Jack PIlgrimby:Jack Pilgrim03/15/23
SEC-190313
Photo by Dr. Michael Huang | Kentucky Sports Radio

It’s the biggest NCAA Tournament of John Calipari’s 14-year career at Kentucky, and it’s really not close. The Wildcats are coming off a historic opening-round upset loss to No. 15 seed Saint Peter’s in 2021-22, which followed a 9-16 season overall — arguably the worst in program history — in 2020-21. Factor in the canceled 2019-20 postseason, one UK entered as a No. 1 seed in the SEC Tournament before the world shut down, and it’s been four years since fans have seen a single win in the Big Dance.

And then this year, the can has been kicked time and time again leading up to this point. Early-season struggles? Injuries. Mid-season struggles? Finding an identity and building chemistry. Late-season struggles? More injuries. Early SEC Tournament exit?

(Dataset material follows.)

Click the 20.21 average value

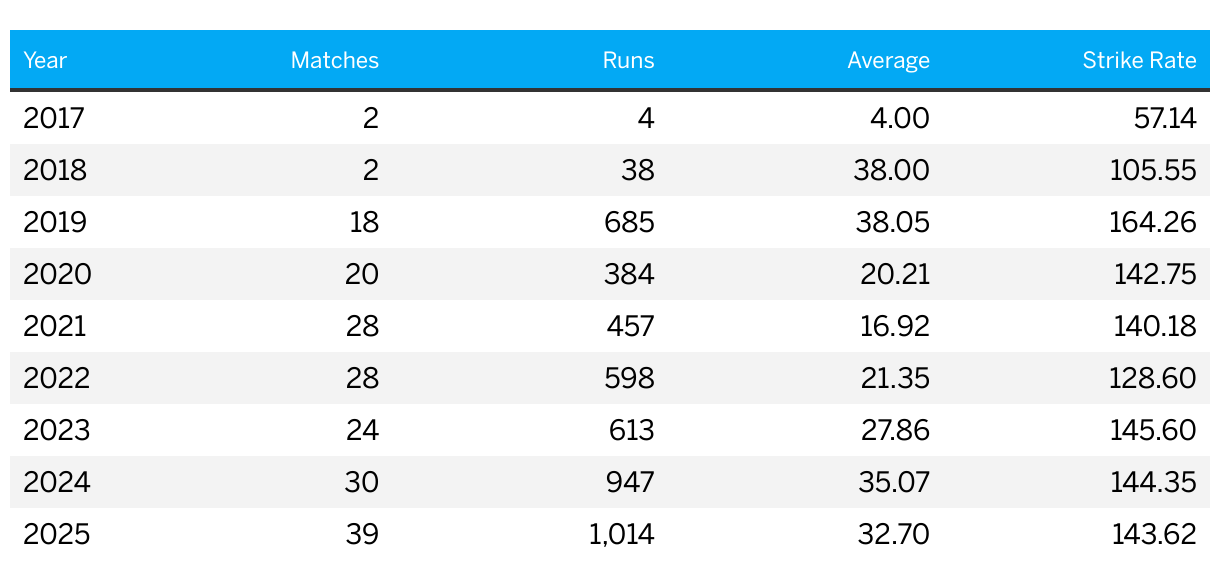[x=895, y=274]
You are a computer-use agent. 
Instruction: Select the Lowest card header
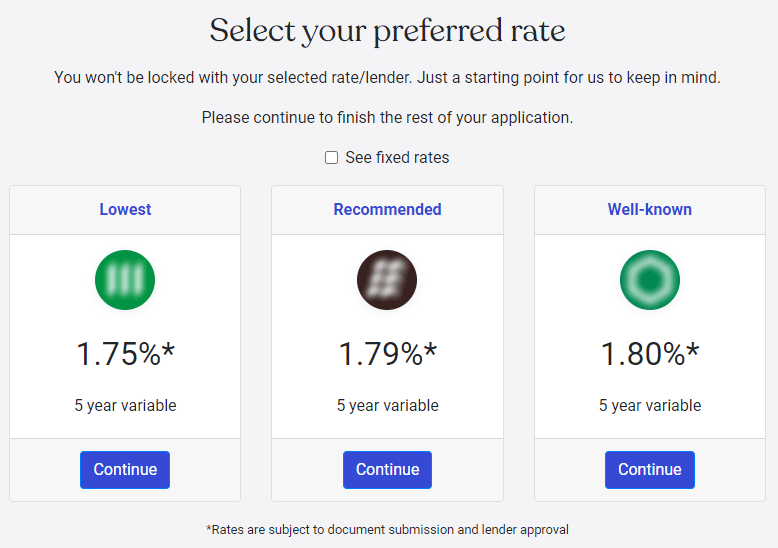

Eh, the next one is all that matters.

Calipari warned from day one that it would take a minute for this team to take off, but promised it’d all come together eventually.

“I’ve said all along we were going to break through,” the UK head coach said in late February.

All of the adversities were for this moment, the NCAA Tournament. This point on, nothing that happened during the regular season or conference tournament matters. Everybody in college basketball has a clean slate. Now, it’s about stringing together six straight wins.”

“The greatest thing: everyone is 0-0. It’s a new season, new excitement,” Calipari said during his call-in radio show Monday evening. “Whatever happened in the season, good and bad, use it as fuel. Let’s go.”

That mindset is a blessing and a curse, especially at Kentucky. It’s refreshing to be able to throw away MIchigan State and Gonzaga and UCLA and Missouri and Alabama and South Carolina and Kansas and Arkansas and Georgia and Vanderbilt and Vanderbilt again (phew, that’s a lot of ands).

But it also puts the weight of the world on this team and Calipari personally to get the job done in this tournament, no exceptions or excuses. The team is healthy enough, there’s plenty of talent, they learned to overcome adversity and move past losses, fight for victories, stack strong performances on top of one another. The “wait till March” crutch is gone and the IOUs are due.

And my God, is that a lot of pressure.

ESPN’s Myron Medcalf examined that pressure ahead of Kentucky’s March Madness run, interviewing some of the individuals who understand it best: Rick Pitino, Ramel Bradley, Rex Chapman, Jeff Sheppard, Goose Givens and Ryan Lemond — yes, that Ryan Lemond.

“If Kentucky suffers another upset in the NCAA tournament, the chatter about life without Calipari will return, for better or worse,” Medcalf wrote.

The columnist stressed that the in-season tension was lifted when it became clear the Wildcats were in the field as an at-large team — it didn’t look that way following the road loss at Georgia. Then Senior Night happened, then a one-and-done adventure in the SEC Tournament down in Nashville. Highs and lows on a game-by-game basis.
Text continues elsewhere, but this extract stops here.